Towards the end of the discussion, his book ‘The Museum of Innocence’ was brought up by a viewer. “What is the place of love in your books?” they asked. ‘The Museum of Innocence’, his first novel since winning the Nobel Prize has famously garnered mixed reviews. It is a story of a lovesick Kemal who, following a tryst with Fusun, a young shopgirl and his distant relative, breaks off his engagement and chooses to pursue Fusun, albeit a bit too late. When he finally finds Fusun, she is married. The only way he sees fit to keep beautiful Fusun in his life is to befriend the parents and the husband, and over the next nine years, he visits them frequently, eating dinner with them every night. Throughout this period, Kemal becomes an obsessive collector of objects around Fusun - cigarette butts, ashtrays, cups, slippers, hair pins and salt-shakers - and arranges this memorabilia in his “museum of innocence”. While the novel has been lauded for its richly detailed portrayal of Istanbul and its gorgeous storytelling, it has often been said to lack in solid insights on the nature of love or the relationship between Kemal and Fusun beyond the carnal nature of their association. One is left wanting to know more of Fusun’s perspective at the receiving end of this obsessive love and the single-minded pursuit of objects surrounding her life. Or maybe that is the fiction-writer’s craft - the liberty to leave unsaid what he chooses?

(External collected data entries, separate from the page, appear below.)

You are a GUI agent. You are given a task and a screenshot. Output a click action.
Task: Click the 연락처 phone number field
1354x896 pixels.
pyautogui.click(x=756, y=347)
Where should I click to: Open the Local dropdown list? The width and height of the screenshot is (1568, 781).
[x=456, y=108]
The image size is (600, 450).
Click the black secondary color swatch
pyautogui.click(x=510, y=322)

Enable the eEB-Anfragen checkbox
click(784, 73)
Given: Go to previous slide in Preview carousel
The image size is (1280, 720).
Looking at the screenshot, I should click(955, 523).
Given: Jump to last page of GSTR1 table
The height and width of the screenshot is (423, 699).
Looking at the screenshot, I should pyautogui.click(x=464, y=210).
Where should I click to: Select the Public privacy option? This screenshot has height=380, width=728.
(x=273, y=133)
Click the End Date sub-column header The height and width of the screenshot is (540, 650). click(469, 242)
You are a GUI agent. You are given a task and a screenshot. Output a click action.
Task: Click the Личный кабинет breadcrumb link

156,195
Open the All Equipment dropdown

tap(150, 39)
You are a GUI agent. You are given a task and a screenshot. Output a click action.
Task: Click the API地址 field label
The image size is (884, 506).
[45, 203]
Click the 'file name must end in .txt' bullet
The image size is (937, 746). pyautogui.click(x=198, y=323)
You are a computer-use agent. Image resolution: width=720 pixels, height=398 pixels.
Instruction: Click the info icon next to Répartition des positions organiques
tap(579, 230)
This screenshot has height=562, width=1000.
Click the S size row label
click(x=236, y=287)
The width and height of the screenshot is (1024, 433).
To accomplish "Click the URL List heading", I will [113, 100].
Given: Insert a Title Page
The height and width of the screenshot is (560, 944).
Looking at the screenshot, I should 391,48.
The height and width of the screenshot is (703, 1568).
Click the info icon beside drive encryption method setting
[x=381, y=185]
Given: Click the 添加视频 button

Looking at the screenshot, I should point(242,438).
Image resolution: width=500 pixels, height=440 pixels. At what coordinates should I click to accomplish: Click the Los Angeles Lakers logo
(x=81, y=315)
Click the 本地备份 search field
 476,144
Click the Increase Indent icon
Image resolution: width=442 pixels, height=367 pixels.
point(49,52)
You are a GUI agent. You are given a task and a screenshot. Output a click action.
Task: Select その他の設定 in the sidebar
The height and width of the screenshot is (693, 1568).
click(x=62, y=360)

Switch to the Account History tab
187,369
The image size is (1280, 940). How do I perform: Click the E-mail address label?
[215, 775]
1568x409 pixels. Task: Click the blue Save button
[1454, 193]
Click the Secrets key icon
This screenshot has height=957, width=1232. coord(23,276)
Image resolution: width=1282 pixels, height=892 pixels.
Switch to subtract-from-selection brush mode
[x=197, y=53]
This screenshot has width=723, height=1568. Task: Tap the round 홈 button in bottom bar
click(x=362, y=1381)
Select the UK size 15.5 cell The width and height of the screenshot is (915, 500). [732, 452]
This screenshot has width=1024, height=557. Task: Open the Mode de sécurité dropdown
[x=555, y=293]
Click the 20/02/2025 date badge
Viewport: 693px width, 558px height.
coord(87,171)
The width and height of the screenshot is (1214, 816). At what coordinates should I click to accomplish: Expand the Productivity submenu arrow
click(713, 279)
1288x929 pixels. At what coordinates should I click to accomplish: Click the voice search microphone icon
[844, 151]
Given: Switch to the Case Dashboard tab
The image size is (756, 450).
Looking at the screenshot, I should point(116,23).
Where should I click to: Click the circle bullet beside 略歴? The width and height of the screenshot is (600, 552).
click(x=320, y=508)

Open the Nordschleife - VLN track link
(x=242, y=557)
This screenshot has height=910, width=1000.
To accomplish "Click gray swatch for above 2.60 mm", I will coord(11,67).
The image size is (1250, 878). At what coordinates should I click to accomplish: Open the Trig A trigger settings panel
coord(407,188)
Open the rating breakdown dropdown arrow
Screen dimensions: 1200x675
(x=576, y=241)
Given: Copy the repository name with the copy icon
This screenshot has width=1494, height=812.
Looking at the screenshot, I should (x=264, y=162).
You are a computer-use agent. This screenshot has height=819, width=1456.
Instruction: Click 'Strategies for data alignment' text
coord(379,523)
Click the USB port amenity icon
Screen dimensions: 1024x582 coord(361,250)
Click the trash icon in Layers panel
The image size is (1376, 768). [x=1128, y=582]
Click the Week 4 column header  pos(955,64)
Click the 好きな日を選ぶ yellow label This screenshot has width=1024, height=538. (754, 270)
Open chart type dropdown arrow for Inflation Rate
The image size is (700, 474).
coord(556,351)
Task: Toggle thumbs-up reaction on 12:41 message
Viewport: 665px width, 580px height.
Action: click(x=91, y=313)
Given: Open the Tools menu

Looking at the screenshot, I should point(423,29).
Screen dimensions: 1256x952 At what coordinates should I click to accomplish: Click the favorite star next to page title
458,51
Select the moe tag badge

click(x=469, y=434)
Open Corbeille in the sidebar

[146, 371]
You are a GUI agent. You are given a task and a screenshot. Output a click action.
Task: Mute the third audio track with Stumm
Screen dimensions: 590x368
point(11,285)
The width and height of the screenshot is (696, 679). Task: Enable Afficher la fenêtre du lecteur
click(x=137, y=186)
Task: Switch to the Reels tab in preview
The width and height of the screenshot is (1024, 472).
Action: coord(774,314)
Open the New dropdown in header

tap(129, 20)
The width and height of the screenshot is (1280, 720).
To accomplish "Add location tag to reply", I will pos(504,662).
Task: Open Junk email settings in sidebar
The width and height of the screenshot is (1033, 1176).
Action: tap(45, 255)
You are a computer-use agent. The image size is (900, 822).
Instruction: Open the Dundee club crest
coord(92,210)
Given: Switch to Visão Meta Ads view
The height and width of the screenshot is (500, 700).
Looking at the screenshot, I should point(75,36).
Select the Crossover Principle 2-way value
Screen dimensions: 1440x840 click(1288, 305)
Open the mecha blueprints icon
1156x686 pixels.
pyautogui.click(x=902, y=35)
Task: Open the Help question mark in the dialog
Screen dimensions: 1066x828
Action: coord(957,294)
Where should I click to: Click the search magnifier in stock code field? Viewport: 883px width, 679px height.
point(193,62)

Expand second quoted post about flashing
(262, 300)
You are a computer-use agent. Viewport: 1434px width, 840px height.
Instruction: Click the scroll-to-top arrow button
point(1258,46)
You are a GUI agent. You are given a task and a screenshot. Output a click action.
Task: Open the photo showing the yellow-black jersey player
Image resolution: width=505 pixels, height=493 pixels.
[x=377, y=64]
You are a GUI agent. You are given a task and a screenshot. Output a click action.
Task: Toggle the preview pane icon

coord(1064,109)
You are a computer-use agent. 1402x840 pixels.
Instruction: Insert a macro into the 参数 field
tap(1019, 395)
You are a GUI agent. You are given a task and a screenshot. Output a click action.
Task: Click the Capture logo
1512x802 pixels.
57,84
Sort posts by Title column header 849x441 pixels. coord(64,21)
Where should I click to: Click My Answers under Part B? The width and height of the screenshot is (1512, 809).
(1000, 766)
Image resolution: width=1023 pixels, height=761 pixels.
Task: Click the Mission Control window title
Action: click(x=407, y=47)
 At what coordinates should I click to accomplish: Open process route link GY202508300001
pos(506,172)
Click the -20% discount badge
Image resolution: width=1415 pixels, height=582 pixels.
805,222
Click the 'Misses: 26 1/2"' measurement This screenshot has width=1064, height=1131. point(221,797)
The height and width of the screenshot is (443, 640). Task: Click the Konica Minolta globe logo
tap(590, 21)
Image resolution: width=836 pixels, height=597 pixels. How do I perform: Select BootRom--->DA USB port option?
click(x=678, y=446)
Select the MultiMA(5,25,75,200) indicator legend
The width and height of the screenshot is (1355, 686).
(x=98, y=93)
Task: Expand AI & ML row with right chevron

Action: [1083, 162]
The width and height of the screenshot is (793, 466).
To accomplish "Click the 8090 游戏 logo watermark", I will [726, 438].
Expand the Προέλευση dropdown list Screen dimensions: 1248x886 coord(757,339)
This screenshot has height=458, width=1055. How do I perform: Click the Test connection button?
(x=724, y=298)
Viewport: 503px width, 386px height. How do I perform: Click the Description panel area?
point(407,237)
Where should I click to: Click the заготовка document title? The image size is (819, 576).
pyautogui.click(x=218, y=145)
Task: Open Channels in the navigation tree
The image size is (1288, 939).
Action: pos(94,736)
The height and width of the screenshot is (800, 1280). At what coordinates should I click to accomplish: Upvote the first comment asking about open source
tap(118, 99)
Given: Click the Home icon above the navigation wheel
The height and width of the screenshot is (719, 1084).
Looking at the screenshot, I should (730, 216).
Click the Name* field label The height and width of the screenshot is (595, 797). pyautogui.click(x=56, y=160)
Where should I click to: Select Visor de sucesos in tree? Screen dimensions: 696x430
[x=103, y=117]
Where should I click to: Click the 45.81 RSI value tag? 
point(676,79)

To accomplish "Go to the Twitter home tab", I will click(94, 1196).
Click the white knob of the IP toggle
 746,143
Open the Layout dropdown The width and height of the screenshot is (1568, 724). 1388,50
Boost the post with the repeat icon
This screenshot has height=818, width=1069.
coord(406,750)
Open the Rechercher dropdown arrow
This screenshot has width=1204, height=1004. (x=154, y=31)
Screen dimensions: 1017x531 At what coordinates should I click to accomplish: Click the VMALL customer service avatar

It is, however, Pamuk’s understanding of love that remains central to his novels. “I have a lot of love in my books – ‘The Museum of Innocence’ that self-consciously wants to be a novel of love. When you say love, people want to hear flowery, nice, sweet, happy things but my love is like a traffic accident. It happens to us, it’s not in our control, it is important and it hurts. Why don’t we try to understand it instead of sugarising it? It can be both sweet and destructive.”